Our team spent countless hours in the field working with such wildlife species as American mink, great horned owls, belted kingfishers, great blue herons, American robins, eastern bluebirds, house wrens, tree swallows, hooded mergansers and wood ducks.
We utilized multiple lines of evidence to assess the potential effects of dioxin and furan exposure. Dietary item samples of each species were collected to assess potential exposure from the food web. Tissue sampling, including eggs and plasma, was used to assess the actual concentrations in the study species. Finally, productivity measurements, including hatch success and abundance, reflect the population health of the study species.
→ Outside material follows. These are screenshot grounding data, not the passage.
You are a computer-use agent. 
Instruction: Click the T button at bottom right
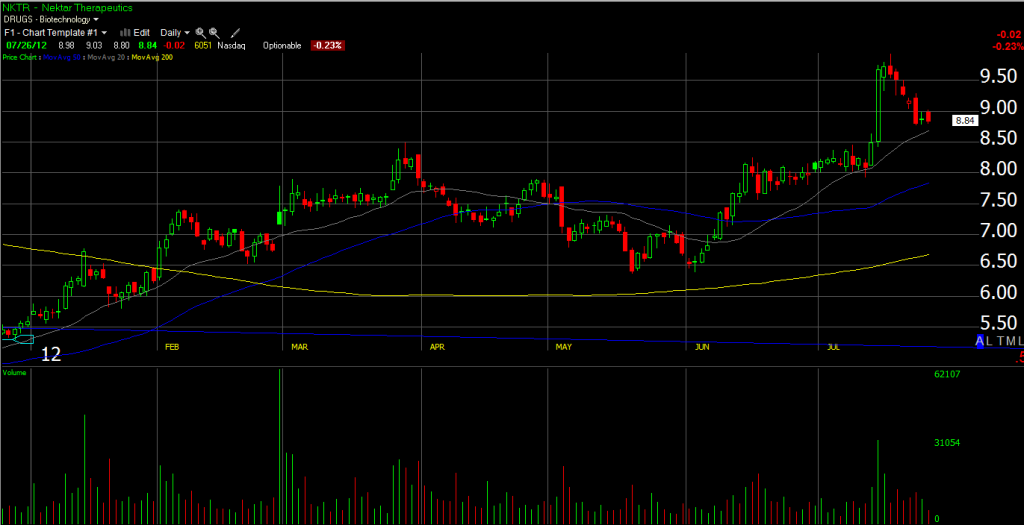click(1000, 342)
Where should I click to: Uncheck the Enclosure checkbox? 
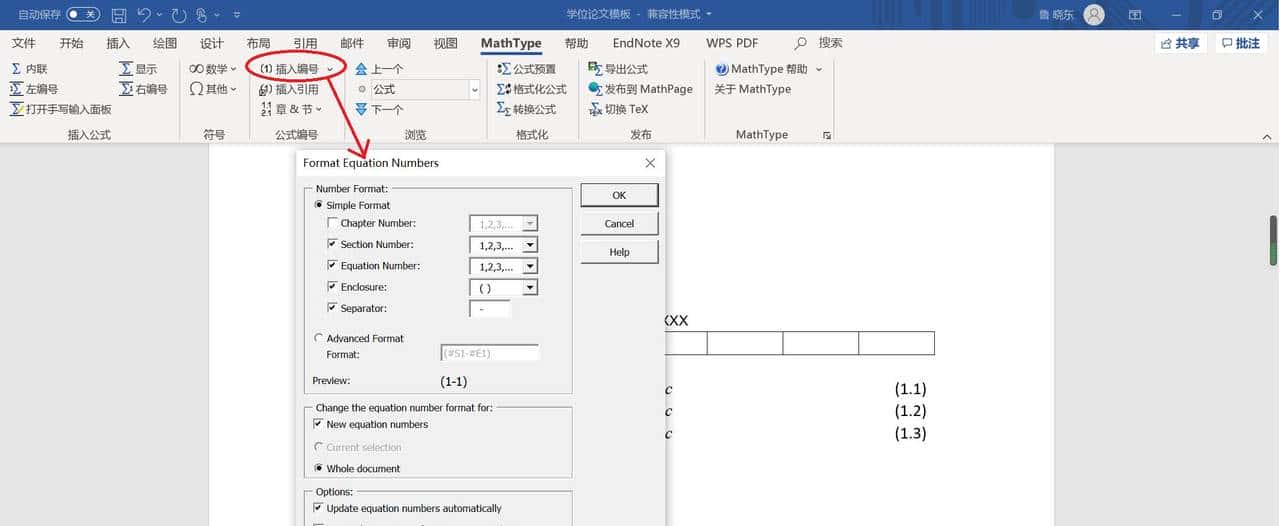333,287
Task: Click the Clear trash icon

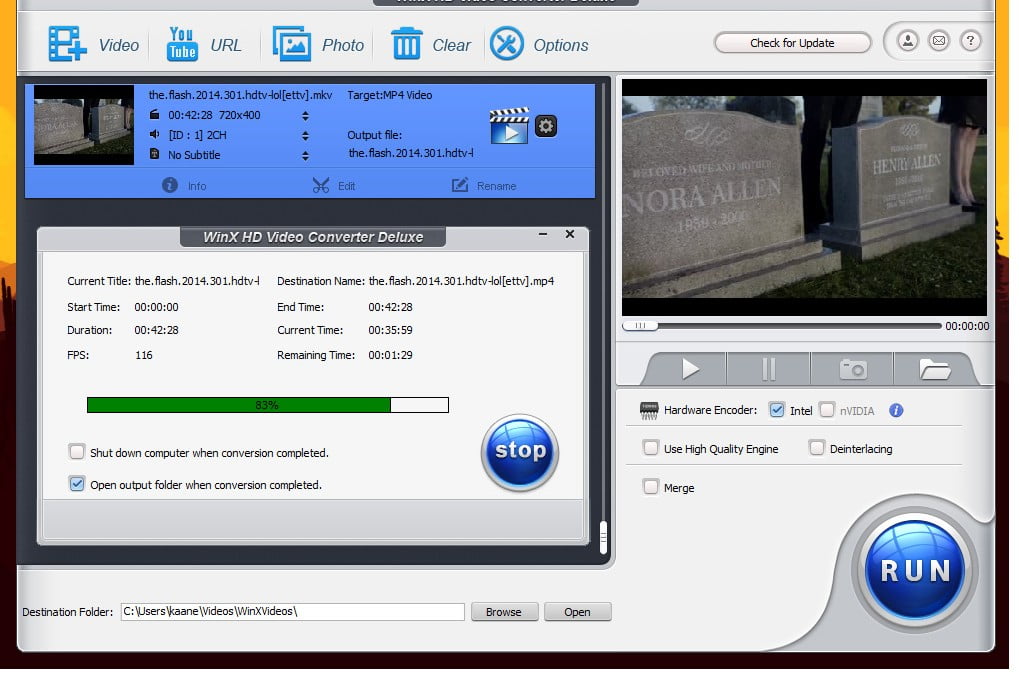Action: tap(407, 44)
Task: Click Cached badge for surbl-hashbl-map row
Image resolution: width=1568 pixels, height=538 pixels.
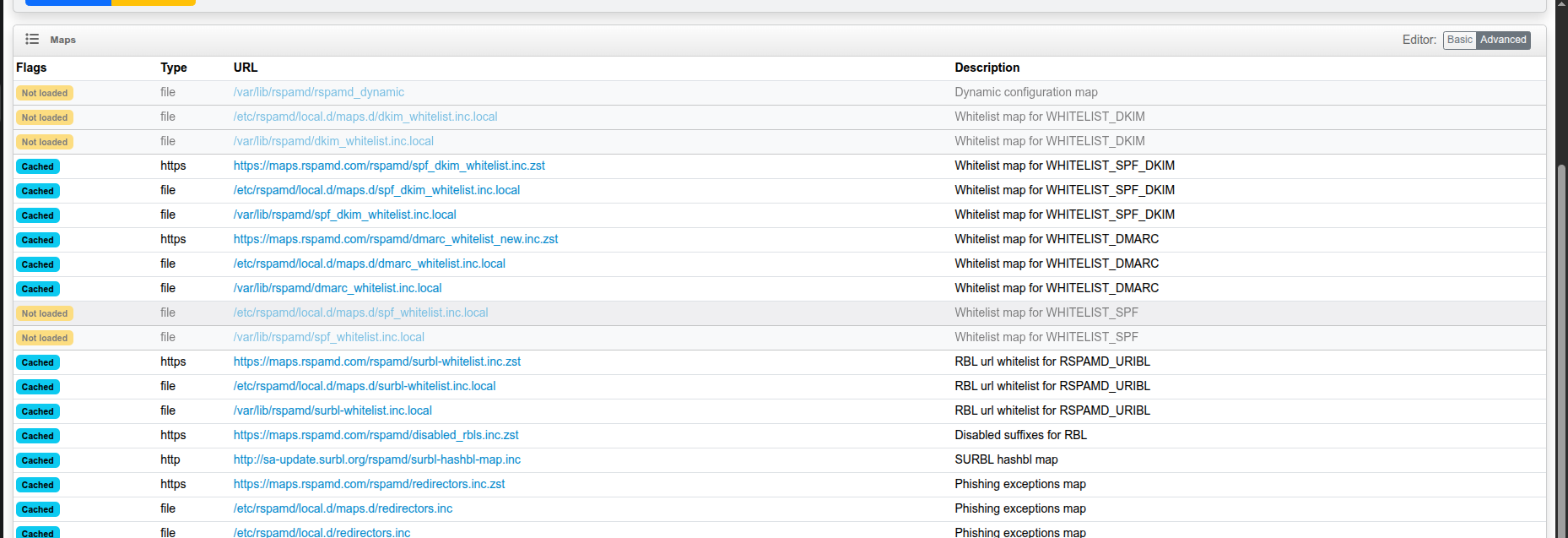Action: tap(38, 460)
Dietary items, tissue samples and productivity measurements were collected from the Tittabawassee River floodplain. This included reference areas upstream of Midland, Michigan, in Sanford, Michigan and from the Pine and Chippewa rivers from the Chippewa Nature Center. Study areas downstream of Midland, Michigan, included Freeland Festival Park, Imerman Park and the Shiawassee National Wildlife Refuge.
This site was designed to provide residents, landowners, and stakeholders with information regarding our research, which was made possible by the cooperation of numerous landowners throughout the floodplain, to whom we are extremely grateful.